网络内存分配失败导致训练异常

问题现象

网络执行过程中出现内存分配失败的问题,例如:

[ERROR] DRV(41852,python3.7):2021-11-11-11:19:04.222.597 [ascend][curpid: 41852, 50983][drv][devmm][devmm_ioctl_advise 190]<errno:12, 6> Ioctl device error! ptr=0x108800000000, count=15069901824, advise=0x8c, device=7.
[ERROR] DRV(41852,python3.7):2021-11-11-11:19:04.817.448 [ascend][curpid: 41852, 50983][drv][devmm][devmm_ioctl_alloc_dev 247]<errno:12, 6> advise mem error! ret=6
[ERROR] DRV(41852,python3.7):2021-11-11-11:19:04.817.465 [ascend][curpid: 41852, 50983][drv][devmm][devmm_virt_heap_alloc_chunk_device 461]<errno:12, 6> devmm_ioctl_alloc error. ptr=0x108800000000.
[ERROR] DRV(41852,python3.7):2021-11-11-11:19:04.817.475 [ascend][curpid: 41852, 50983][drv][devmm][devmm_virt_set_alloced_mem_struct 101]<errno:12, 6> alloc ptr err, ptr=0x1.
[ERROR] DRV(41852,python3.7):2021-11-11-11:19:04.908.424 [ascend][curpid: 41852, 50983][drv][devmm][devmm_alloc_from_base_heap 137]<errno:12, 6> alloc phy mem from base heap err=0x1, va:0x108800000000, size:15069901824,15069901824.
[ERROR] DRV(41852,python3.7):2021-11-11-11:19:04.908.437 [ascend][curpid: 41852, 50983][drv][devmm][devmm_virt_free_check_and_get_pg 365]<errno:12, 6> va(0x108800000000) is not alloced, pg is already in buddy,pfn(544),order(4),flags(1)
[ERROR] DRV(41852,python3.7):2021-11-11-11:19:04.908.446 [ascend][curpid: 41852, 50983][drv][devmm][devmm_virt_heap_free 625]<errno:12, 6> addr not alloced, addr=0x108800000000,start=0x100000000000,end=0x17ffffffffff
[ERROR] DRV(41852,python3.7):2021-11-11-11:19:04.908.459 [ascend][curpid: 41852, 50983][drv][devmm][devmm_alloc_managed 126]<errno:12, 6> heap_alloc_managed out of memory, pp=0x1, bytesize=15069901824.
[ERROR] RUNTIME(41852,python3.7):2021-11-11-11:19:04.908.481 [npu_driver.cc:691]50983 DevMemAllocHugePageManaged:[LOAD][LOAD][driver interface] halMemAlloc failed: device_id=7, size=15069901824, type=2, env_type=3, drvRetCode=6!
[ERROR] DRV(41852,python3.7):2021-11-11-11:19:07.106.816 [ascend][curpid: 41852, 50983][drv][devmm][devmm_ioctl_advise 190]<errno:12, 6> Ioctl device error! ptr=0x108800000000, count=15069901824, advise=0x88, device=7.

原因分析

网络运行默认使用内存动态分配方式,每个图动态申请各自的内存。同时,系统默认将图及变量内存进行隔离,图内存默认为26G,变量内存默认为5G,总和不超过31G。
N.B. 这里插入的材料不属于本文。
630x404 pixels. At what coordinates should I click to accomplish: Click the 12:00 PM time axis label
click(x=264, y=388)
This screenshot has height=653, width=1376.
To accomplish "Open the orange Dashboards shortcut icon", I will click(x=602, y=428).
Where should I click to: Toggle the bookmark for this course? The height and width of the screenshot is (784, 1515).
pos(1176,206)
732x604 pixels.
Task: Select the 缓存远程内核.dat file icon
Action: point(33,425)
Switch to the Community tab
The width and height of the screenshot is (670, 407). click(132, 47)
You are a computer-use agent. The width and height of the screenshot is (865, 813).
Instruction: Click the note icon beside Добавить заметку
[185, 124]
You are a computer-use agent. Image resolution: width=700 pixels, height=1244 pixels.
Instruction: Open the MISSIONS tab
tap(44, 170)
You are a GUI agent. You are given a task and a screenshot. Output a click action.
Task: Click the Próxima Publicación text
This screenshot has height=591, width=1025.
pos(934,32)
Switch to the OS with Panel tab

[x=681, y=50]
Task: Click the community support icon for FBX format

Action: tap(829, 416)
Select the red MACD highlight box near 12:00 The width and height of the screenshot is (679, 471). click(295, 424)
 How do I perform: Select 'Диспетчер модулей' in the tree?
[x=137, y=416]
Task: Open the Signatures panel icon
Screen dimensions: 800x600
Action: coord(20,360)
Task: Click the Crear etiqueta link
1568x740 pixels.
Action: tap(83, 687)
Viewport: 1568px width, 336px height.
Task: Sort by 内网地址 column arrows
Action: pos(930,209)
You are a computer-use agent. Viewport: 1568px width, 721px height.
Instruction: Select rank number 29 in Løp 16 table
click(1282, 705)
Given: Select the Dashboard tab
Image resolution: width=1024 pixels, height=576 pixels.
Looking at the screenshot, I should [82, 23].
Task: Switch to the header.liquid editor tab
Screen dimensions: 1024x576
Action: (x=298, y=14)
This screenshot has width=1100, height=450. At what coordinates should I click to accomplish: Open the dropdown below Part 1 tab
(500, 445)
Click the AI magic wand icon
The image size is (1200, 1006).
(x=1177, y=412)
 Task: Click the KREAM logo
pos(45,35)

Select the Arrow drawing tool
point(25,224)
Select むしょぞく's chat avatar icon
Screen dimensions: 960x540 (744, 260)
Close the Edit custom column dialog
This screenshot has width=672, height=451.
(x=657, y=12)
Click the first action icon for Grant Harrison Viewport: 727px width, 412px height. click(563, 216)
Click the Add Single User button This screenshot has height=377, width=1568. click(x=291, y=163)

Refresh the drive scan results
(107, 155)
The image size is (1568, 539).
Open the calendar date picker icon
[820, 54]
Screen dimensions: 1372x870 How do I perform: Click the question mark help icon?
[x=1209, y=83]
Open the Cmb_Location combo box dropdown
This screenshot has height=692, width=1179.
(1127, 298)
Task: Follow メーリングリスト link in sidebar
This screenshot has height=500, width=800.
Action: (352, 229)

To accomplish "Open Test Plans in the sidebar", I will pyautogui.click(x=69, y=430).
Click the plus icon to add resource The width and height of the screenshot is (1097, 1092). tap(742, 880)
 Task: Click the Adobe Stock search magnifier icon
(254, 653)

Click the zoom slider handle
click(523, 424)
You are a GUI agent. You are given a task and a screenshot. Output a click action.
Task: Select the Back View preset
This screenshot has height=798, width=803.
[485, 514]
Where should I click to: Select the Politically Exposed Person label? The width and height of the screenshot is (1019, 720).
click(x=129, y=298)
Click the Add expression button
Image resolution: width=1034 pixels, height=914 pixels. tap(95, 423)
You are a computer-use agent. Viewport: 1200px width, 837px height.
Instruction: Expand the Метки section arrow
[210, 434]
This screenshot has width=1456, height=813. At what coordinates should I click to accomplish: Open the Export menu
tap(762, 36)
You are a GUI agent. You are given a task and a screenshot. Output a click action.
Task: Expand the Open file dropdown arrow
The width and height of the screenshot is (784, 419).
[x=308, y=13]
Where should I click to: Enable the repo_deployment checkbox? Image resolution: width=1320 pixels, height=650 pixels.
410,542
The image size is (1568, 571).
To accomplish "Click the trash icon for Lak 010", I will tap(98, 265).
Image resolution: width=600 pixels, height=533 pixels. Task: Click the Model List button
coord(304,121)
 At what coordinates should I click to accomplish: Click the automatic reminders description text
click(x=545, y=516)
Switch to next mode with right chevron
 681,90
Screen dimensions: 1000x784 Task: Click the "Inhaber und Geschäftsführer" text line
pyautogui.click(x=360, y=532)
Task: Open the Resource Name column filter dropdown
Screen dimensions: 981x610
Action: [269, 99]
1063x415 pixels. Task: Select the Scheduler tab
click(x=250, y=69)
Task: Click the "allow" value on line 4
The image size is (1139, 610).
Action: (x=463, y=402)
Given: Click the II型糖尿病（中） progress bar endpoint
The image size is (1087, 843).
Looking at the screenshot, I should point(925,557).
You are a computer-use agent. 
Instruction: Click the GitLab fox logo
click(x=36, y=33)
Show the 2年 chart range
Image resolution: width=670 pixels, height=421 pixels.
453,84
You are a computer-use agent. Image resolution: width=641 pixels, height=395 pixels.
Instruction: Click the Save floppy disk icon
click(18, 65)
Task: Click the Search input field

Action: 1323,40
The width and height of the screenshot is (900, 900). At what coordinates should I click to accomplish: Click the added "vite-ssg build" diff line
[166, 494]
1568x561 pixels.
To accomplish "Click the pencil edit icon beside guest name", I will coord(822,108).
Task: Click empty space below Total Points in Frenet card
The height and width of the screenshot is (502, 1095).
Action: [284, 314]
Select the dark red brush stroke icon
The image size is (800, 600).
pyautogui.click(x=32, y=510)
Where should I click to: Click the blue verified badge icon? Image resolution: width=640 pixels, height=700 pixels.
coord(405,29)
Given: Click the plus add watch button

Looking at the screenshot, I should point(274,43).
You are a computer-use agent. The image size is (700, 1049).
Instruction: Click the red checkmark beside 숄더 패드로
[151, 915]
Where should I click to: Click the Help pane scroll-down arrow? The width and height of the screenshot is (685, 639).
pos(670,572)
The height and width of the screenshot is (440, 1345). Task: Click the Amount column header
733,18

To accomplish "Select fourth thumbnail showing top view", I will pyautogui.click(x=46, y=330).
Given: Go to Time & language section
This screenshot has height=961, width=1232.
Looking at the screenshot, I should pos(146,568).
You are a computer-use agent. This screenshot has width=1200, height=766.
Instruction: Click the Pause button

当网络模型层数过大时,网络中所有图的内存之和很容易超过26G,可能会出现内存分配失败的问题。

此时建议用户使用内存静态分配方式,多个图共享一块内存,最大图内存不超过26G就能保证正常运行。

在内存静态分配方式下,如果仍然存在变量内存超限问题,则可以适当增加变量内存大小,减少网络内存大小,但总和不超过31G。

解决方案

通过配置环境变量设置为静态内存分配方式:

export GE_USE_STATIC_MEMORY=1

在内存静态分配方式下,如果仍然存在变量内存超限问题,则可以通过配置graph_memory_max_size和variable_memory_max_size的大小,来调整内存限制,前提是权重和Feature map总内存不超过31G。